Filipino consumers feel that internet service in the country leaves much to be desired. And they are willing to shell out more money for better service quality, depending on how they use broadband and for particular circumstances, a recent survey by Ericsson’s ConsumerLab revealed. This begs the question: Aren’t consumers already paying enough for broadband? Or is slow internet caused by poor infrastructure combined with the telcos’ business practice of oversubscription?
In a broader context, this top Facebook user-country (ranked 8th in the world) has sadly remained a straggler in exploiting ICT’s full potential. The latest Networked Readiness Index (NRI) ranked the Philippines at no. 86 (out of 142 countries)—its worst performance in five years, starting from no. 69 (out of 122) in 2006. The NRI’s sub-indices point to some national issues that give a clearer picture of why and how the Philippines has failed to leverage ICT to boost its competitiveness.
Under the environment subindex (quality of political and regulatory environment, as well as business and innovation environment), the Philippines scored lower than most of its Southeast Asian neighbors and even a few low-income African and Latin American nations.
This poor ranking could mean the absence of a policy framework that helps expand ICT access and allows the best possible use technology. This is not surprising given the absence of a central government agency to oversee ICT development in the country. It also suggests that doing business could be tough, with problems like excessive red tape and uncertain intellectual property protection, among others.
In terms of readiness (infrastructure and digital content, affordability, and skills), the Philippines scored better globally, but still lower than Indonesia and Thailand. This may partly explain why these countries continue to attract investments far more successfully than the Philippines.

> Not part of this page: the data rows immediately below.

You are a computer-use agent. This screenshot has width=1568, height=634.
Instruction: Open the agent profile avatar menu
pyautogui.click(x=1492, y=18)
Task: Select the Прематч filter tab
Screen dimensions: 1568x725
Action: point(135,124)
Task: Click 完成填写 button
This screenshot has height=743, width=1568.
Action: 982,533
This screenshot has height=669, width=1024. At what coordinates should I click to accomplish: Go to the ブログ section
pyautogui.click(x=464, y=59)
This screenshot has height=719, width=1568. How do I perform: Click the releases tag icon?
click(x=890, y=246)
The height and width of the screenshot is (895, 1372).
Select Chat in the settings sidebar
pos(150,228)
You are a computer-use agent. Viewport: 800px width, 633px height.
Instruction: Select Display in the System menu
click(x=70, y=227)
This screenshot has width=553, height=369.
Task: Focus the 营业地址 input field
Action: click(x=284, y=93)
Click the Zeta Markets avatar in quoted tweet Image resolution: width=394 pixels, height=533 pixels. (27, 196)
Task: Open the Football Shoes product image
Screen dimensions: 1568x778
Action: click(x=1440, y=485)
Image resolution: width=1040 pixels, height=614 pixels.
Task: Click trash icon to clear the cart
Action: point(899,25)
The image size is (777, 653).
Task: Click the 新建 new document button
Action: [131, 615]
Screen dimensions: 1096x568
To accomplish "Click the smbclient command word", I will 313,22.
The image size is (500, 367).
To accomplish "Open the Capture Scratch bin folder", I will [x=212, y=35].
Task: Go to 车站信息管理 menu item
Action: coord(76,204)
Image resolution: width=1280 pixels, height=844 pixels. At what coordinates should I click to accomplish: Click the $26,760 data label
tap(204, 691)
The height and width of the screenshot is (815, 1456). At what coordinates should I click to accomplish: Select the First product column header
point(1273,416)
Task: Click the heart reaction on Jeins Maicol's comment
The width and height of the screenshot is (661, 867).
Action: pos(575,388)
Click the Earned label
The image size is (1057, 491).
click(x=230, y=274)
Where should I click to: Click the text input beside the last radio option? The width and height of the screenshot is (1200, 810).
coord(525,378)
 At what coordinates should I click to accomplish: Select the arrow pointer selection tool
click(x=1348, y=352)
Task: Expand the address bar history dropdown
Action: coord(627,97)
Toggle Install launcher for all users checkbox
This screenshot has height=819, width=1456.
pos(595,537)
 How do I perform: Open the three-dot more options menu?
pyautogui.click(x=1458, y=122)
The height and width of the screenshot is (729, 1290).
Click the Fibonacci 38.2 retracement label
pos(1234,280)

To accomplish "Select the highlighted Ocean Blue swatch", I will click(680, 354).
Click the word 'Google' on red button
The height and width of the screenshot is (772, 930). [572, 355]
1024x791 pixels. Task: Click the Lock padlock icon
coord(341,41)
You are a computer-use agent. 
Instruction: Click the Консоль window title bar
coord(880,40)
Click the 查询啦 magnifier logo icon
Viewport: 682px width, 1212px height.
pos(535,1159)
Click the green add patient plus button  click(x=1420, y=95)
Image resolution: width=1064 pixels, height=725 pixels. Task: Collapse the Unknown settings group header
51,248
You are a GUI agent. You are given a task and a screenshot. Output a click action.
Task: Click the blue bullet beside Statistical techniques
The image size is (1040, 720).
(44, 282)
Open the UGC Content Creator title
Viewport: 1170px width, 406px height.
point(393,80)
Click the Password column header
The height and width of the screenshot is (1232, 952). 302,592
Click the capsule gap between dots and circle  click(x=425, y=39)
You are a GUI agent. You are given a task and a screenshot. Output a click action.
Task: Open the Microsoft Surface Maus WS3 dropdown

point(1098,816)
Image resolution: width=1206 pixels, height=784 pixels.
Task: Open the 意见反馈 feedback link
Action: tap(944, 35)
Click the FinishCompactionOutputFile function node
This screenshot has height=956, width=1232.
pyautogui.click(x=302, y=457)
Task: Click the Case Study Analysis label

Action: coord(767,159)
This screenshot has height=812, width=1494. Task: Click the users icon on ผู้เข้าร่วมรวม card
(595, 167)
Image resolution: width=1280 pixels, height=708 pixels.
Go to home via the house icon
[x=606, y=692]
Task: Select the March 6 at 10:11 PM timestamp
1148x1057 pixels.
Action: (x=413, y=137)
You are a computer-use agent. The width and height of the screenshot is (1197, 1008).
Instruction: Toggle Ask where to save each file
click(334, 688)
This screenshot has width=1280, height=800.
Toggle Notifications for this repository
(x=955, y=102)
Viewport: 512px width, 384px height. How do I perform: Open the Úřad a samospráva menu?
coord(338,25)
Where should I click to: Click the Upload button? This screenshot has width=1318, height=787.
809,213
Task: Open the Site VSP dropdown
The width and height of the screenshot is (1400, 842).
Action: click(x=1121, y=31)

The Philippines fell behind its Southeast Asian neighbors when it came to ICT usage. How is ICT being utilized for meaningful everyday use by individuals, business, and government? Does ICT usage end in sending an average of 1.8 billion text messages a day or immense fascination with virtual social networking? To what extent are business entities utilizing ICT? Does the government prioritize ICT? How many online government services are being offered?
If the Philippines’ internet and ICT were to ever catch up with the rest of the world, many questions need to be addressed. The answers may not come easy, but it is important to never stop asking.